Propos recueillis par Margaux Vigne, images © Julien Keita.

En 2013, durant six mois, le collectif Exyzt a mené un projet collaboratif à Cova do Vapor, petit village de pêcheurs sur l’Atlantique situé à quelques kilomètres de Lisbonne. Les Commissaires anonymes y ont participé. Strabic leur a demandé de livrer leur expérience de ce projet atypique, où le collectif s’expérimente à de multiples échelles. Pour aborder la question de l’organisation collective, Cécile Roche-Boutin et Mathilde Sauzet nous parlent ici de plage et de construction, de couture et de cuisine, d’argent et de symboles, d’Eldorado et de skate, d’enfants et d’expositions.

Strabic : Comment est né Casa do Vapor ?

Les commissaires anonymes : L’envie de départ, partagée par quelques membres du collectif Exyzt et plusieurs artistes et activistes portugais, était de réutiliser le bois d’un projet réalisé à Guimarães pour la Capitale Européenne de la Culture 2012. Casa do Vapor n’est donc pas né d’une commande.

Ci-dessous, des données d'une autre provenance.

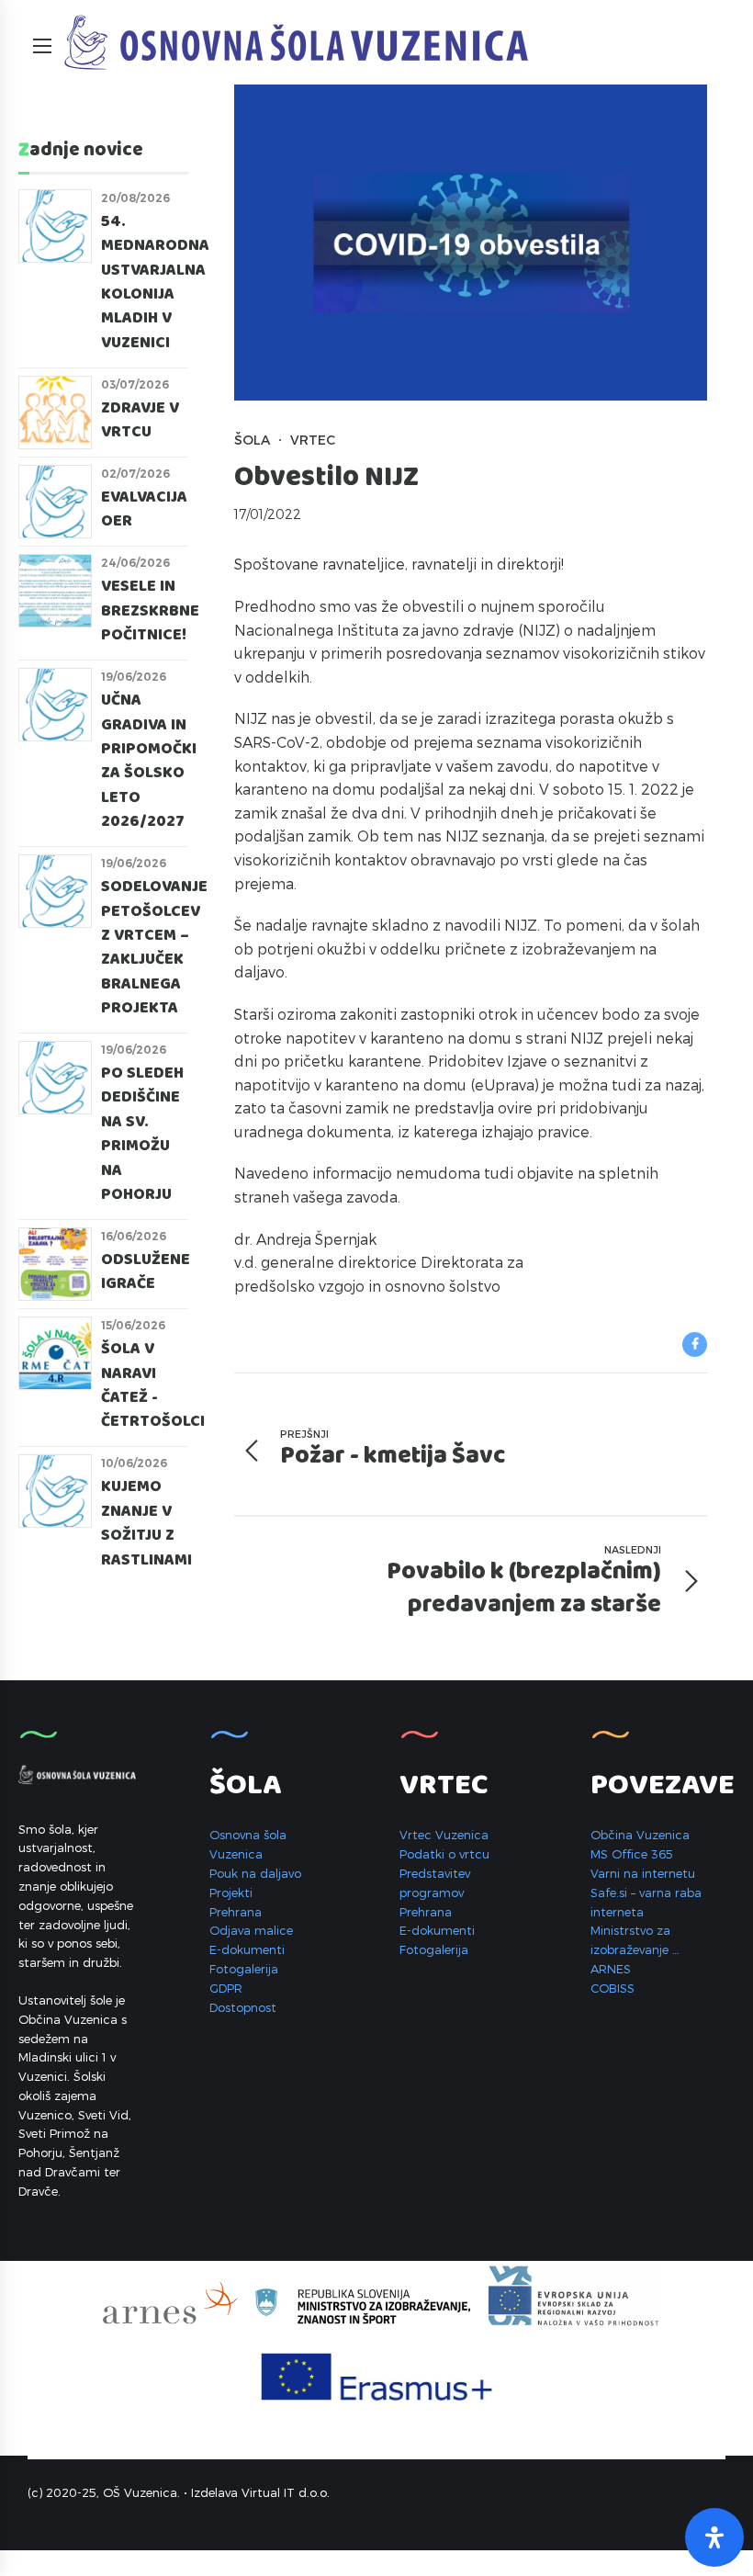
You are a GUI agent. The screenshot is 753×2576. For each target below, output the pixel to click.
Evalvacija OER (144, 509)
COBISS (612, 1988)
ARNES (610, 1968)
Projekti (231, 1892)
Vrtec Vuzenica (444, 1834)
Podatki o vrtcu (444, 1854)
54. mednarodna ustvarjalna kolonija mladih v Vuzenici (155, 282)
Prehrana (235, 1911)
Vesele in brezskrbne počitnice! (150, 611)
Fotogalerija (243, 1968)
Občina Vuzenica (640, 1834)
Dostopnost (242, 2007)
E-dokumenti (247, 1949)
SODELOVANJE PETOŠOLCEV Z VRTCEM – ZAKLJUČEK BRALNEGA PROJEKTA (154, 948)
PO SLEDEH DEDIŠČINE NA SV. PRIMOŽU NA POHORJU (142, 1134)
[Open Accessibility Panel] (714, 2537)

Exyzt s’intéresse de plus en plus à l’écologie des interventions temporaires : d’où vient la matière et que devient-elle après ? Un petit groupe s’est formé spontanément autour de cette opportunité.

Cette écologie de projet est-elle surtout matérielle ou également humaine ?

L’écologie « humaine » existait déjà dans les interventions d’Exyzt, tandis que cette attention soutenue à la vie et la circulation des matériaux est plus récente. Il y a de moins en moins d’argent pour les projets, il faut donc trouver des moyens de ne pas s’arrêter aux coûts de production. Ce projet a été lancé par quatre personnes : Alexander Roemer d’Exyzt, Amalia Buisson, Diana Peirera, artistes et actrices culturelles lisboètes et Sofia Costa Pinto, artiste brésilienne en résidence à Lisbonne. Ils se sont associés et ont choisi ce village, où vit le père d’Amalia, comme terrain d’expériences sociales et artistiques.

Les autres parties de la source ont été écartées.